# [Dataset excerpts]
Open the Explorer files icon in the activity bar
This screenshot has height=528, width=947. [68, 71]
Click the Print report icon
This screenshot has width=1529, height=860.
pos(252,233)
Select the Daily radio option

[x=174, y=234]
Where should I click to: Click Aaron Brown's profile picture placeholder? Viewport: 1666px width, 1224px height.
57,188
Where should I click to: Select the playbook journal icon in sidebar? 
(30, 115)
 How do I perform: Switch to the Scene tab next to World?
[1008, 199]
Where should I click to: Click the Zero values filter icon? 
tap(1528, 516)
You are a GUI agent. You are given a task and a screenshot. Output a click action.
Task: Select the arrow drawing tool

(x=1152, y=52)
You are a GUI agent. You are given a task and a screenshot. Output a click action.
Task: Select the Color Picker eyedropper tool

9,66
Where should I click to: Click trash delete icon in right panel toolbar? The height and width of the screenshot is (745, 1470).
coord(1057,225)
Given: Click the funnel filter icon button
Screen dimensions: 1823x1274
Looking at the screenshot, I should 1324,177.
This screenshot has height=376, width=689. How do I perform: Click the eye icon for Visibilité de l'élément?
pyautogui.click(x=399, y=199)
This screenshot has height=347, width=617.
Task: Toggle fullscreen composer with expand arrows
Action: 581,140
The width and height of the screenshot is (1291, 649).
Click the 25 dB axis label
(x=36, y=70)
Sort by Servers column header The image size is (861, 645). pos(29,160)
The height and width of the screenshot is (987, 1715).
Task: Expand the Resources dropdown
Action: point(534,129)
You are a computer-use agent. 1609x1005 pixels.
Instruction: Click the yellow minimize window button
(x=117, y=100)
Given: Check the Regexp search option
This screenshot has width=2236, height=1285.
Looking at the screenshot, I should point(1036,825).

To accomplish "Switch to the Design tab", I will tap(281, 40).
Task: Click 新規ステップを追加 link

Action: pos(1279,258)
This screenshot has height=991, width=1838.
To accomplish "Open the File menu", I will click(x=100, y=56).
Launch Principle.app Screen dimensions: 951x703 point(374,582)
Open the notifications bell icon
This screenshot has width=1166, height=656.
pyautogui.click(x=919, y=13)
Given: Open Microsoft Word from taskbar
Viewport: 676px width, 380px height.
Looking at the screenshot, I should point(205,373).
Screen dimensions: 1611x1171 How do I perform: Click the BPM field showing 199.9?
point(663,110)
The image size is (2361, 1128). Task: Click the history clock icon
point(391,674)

# [Assignment]
Look through the entries above, and wherever a line holds the string "accomplish", copy it.

# [Exercise answer]
To accomplish "Switch to the Design tab", I will tap(281, 40).
To accomplish "Open the File menu", I will click(x=100, y=56).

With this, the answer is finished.